Having replaced the alkaline mother liquor by water, dilute sulphuric acid is cautiously added, until, after stirring up the precipitate well, the solution is no longer alkaline, and some of it, when filtered, is found to contain a trace of the silver hyponitrite; this is best ascertained by adding one or two drops of sodium carbonate solution to about 100 c.c. of it, which should cause a permanent, yellow, very slight, opalescence.

The precipitate, thoroughly washed by decantation and dried on a filter at the ordinary temperature in a desiccator, in the dark, and then at 100°, will give 78 per cent. silver (calc. 78 26). But in order to preserve the bright colour of the salt and its entire freedom from nitrite, all work on it should be done with very little exposure to bright daylight. The weight of silver hyponitrite obtained from the quantity of sodium nitrite employed should be not less than 17 grams.

IMPERIAL TOKYO UNIVERSITY, JAPAN.

XI.-Absorption of Nitric Oxide in Gas Analysis. By EDWARD DIVERS.

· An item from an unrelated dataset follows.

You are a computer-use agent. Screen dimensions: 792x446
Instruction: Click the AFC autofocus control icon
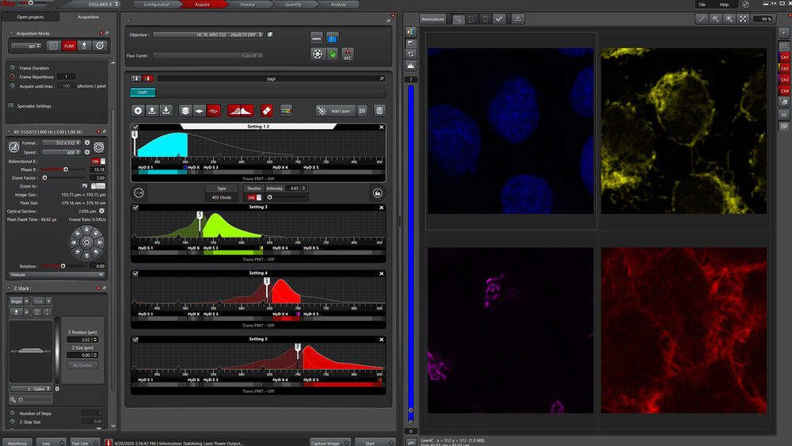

It is well known that the vapour tension of nitric oxide, dissolved in the solution of a ferrous salt, interferes with the use of this reagent to remove nitric oxide from other gases. There is, however, another absorbent for nitric oxide which leaves nothing to be desired, whose use and value have remained unknown. This is a strong solution of either sodium or potassium sulphite to which a little alkali hydroxide has been added. It quickly absorbs every trace of nitric oxide, which it fixes in the form of hyponitrososulphate, Na,N2O2SO. I have

already made satisfactory use of it to analyse the mixture of nitric oxide and nitrogen which is left on heating silver hyponitrite and allowing the solid and gaseous products to cool in contact with each other. The sulphite need not be very pure, the presence of sulphate or carbonate being of no importance. If carbon dioxide or other acid gas is present along with the nitric oxide, it is removed by alkali before using the sulphite mixture.

XII.-Interaction of Nitric Oxide with Silver Nitrate. By EDWARD DIVERS.

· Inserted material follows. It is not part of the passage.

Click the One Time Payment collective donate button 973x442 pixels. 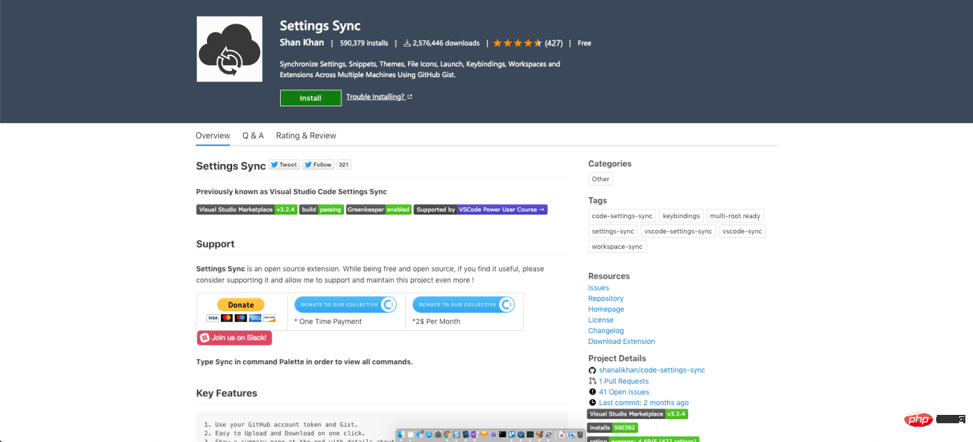345,304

HAVING reason to think that silver nitrate might interact with nitric oxide if heated in it, and there being no information obtainable on this point, I have made some experiments on the action of nitric oxide on silver nitrate, as well as on other nitrates.

In the first place, something had to be ascertained as to the behaviour of silver nitrate when heated alone. Heated for 15 minutes in dry air or carbon dioxide, it suffers no chemical change until the temperature is close to the melting point of sulphur (444°), and the slight decomposition which occurs at that temperature, being accompanied by an action on the glass, may be due to that action. A minute quantity of oxygen seems to be liberated, and there is a very slight greying of the faintly yellow liquid; on cooling and dissolving, there is slight turbidity from the presence of silver, and a trace of nitrite can be detected. Only at a much higher temperature does the salt decompose with free effervescence, and then nitric peroxide accompanies the oxygen, and silver is deposited; even then, nitrite is present in the mass only in very small quantity at any time, there never being enough to remain undissolved when the nitrate is treated with a little water. This is sufficient, however, to show that the primary decomposition of silver nitrate by heat alone is into silver nitrite and oxygen, the instability of silver nitrite at much lower temperatures, although diminished by the presence of nitrate (Trans., 1871, 24, 85), accounting fully for its being found in such small quantity when the temperature is high, and for the production of nitric peroxide and silver instead. As determined by Carnelley, the melting point of silver nitrate is 217°.

The nitric oxide used for the experiments was prepared by the ferrous sulphate method, stored for 2 days in a glass gas-holder, and dried in its passage to the silver nitrate by a sulphuric acid column. At starting, the air in the drying apparatus and in the tube containing

the silver nitrate was expelled by carbon dioxide, the silver nitrate being heated in the gas, in order to dry it. Interaction between the silver nitrate and the nitric oxide was recognised by the reddening of the gas, and at the end of an experiment the gases were expelled by carbon dioxide before opening the tube.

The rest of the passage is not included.